[Records from a collection]
※

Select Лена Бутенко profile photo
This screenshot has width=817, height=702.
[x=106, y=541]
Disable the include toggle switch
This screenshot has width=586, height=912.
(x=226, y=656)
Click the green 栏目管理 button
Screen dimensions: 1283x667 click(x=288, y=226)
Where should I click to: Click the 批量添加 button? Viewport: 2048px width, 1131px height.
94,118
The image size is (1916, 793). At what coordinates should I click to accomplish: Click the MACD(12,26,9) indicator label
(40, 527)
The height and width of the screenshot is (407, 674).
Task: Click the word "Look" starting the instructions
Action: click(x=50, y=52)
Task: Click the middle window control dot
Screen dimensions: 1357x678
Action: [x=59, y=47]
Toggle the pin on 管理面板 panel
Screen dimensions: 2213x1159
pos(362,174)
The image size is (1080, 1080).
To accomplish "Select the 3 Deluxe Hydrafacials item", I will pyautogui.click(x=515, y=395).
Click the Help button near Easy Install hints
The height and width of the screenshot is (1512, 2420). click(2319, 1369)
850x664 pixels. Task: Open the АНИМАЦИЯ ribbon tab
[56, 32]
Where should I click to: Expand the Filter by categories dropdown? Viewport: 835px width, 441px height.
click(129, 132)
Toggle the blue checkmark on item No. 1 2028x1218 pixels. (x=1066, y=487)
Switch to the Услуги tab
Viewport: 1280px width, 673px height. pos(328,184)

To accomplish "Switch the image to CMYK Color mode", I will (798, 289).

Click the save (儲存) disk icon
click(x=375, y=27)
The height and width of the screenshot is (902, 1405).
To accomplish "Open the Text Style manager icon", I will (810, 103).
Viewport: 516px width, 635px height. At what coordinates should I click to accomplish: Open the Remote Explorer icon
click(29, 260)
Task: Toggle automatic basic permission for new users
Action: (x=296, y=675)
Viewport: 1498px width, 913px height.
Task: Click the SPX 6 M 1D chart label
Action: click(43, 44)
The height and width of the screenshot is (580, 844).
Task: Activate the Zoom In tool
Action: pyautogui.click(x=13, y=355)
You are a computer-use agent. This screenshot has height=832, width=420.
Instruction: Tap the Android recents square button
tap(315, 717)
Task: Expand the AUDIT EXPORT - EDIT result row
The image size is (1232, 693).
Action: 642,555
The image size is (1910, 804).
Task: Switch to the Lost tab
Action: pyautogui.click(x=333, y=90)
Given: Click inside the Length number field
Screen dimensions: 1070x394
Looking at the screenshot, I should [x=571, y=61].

※

[Task objective] Reproduce all of the material above, replacing every occurrence of "Where should I click to" with "Where do I click to" and keeping everything else unchanged.

[Problem solution]
Select Лена Бутенко profile photo
This screenshot has width=817, height=702.
[x=106, y=541]
Disable the include toggle switch
This screenshot has width=586, height=912.
(x=226, y=656)
Click the green 栏目管理 button
Screen dimensions: 1283x667 click(x=288, y=226)
Where do I click to: Click the 批量添加 button? Viewport: 2048px width, 1131px height.
94,118
The image size is (1916, 793). At what coordinates should I click to accomplish: Click the MACD(12,26,9) indicator label
(40, 527)
The height and width of the screenshot is (407, 674).
Task: Click the word "Look" starting the instructions
Action: click(x=50, y=52)
Task: Click the middle window control dot
Screen dimensions: 1357x678
Action: [x=59, y=47]
Toggle the pin on 管理面板 panel
Screen dimensions: 2213x1159
pos(362,174)
The image size is (1080, 1080).
To accomplish "Select the 3 Deluxe Hydrafacials item", I will pyautogui.click(x=515, y=395).
Click the Help button near Easy Install hints
The height and width of the screenshot is (1512, 2420). click(2319, 1369)
850x664 pixels. Task: Open the АНИМАЦИЯ ribbon tab
[56, 32]
Where do I click to: Expand the Filter by categories dropdown? Viewport: 835px width, 441px height.
click(129, 132)
Toggle the blue checkmark on item No. 1 2028x1218 pixels. (x=1066, y=487)
Switch to the Услуги tab
Viewport: 1280px width, 673px height. pos(328,184)

To accomplish "Switch the image to CMYK Color mode", I will (798, 289).

Click the save (儲存) disk icon
click(x=375, y=27)
The height and width of the screenshot is (902, 1405).
To accomplish "Open the Text Style manager icon", I will (810, 103).
Viewport: 516px width, 635px height. At what coordinates should I click to accomplish: Open the Remote Explorer icon
click(29, 260)
Task: Toggle automatic basic permission for new users
Action: (x=296, y=675)
Viewport: 1498px width, 913px height.
Task: Click the SPX 6 M 1D chart label
Action: click(43, 44)
The height and width of the screenshot is (580, 844).
Task: Activate the Zoom In tool
Action: pyautogui.click(x=13, y=355)
You are a computer-use agent. This screenshot has height=832, width=420.
Instruction: Tap the Android recents square button
tap(315, 717)
Task: Expand the AUDIT EXPORT - EDIT result row
The image size is (1232, 693).
Action: 642,555
The image size is (1910, 804).
Task: Switch to the Lost tab
Action: pyautogui.click(x=333, y=90)
Given: Click inside the Length number field
Screen dimensions: 1070x394
Looking at the screenshot, I should [x=571, y=61].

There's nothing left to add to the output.